A growing list of competencies or attributes of families that predict or correlate with positive adjustment for the family has appeared. Some of the important constructs include: good communication skills, excellent problem solving, provision of emotional support, authoritative socialization strategies, provision of child supervision, satisfaction with work, positive orientation toward education, good mental health (or at least the absence of serious psychopathology), no substance abuse, physical affection toward children; successful infant attachment, and good marital or relationship quality.

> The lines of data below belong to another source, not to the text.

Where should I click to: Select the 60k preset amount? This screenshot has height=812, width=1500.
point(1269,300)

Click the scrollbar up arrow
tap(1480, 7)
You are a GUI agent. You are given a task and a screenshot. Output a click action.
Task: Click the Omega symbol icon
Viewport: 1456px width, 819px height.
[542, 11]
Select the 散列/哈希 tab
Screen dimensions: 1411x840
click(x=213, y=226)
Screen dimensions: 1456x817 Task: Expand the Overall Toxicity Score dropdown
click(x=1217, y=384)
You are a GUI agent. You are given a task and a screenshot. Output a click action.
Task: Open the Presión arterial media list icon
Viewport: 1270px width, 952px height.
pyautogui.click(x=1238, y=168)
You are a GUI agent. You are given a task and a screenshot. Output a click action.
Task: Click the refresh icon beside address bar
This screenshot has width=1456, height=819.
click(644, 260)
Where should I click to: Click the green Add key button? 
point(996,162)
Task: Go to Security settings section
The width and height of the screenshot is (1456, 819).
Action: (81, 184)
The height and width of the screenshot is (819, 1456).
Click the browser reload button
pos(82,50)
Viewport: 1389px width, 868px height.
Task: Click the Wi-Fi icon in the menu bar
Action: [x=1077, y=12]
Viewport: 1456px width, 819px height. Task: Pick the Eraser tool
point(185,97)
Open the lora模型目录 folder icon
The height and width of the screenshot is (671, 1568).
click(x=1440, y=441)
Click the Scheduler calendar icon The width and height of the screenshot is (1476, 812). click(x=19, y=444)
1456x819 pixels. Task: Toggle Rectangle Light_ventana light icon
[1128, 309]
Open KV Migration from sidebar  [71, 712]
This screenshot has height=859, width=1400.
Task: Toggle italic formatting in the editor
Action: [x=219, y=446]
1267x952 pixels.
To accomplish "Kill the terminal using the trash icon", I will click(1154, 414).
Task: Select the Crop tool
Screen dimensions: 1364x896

Successful families are good at managing the stresses within their nuclear or extended group and dealing with the press of other environmental demands. Poverty, unemployment, residence in violent neighborhoods, a history of antisocial behavior in the family, and parental failures in school are all risk factors for family and child adjustment.

Some of the family dynamics just mentioned may present fairly straightforward assessment targets (e.g., where do people live; are there two responsible adults or an adaptive network of adults to care for children; are the adults employed). Others, however, may be difficult to measure in any family and hard to interpret across cultural groups (e.g., marital quality, socialization strategies, problem solving) (Beavers & Hampson, 1990; Oster & Caro, 1990).

Other chapters in this volume detail assessment issues with majority culture families. The constructs and methods mentioned in those chapters may also be useful with families from many cultures. The application of identical procedures and interpretative norms may, however, result in unreliable and invalid measurement. Results of analyses of minority members' scores on individual personality measures (e.g., Campos, 1989; Dahlstrom, 1986; Greene, 1987; Padilla & Ruiz, 1975; Velasquez, 1992) point out the dangers of using majority culture expectations to interpret minority performance on tests. Such threats to validity are likely to exist at the family level of assessment as well due to differences among family cultural patterns.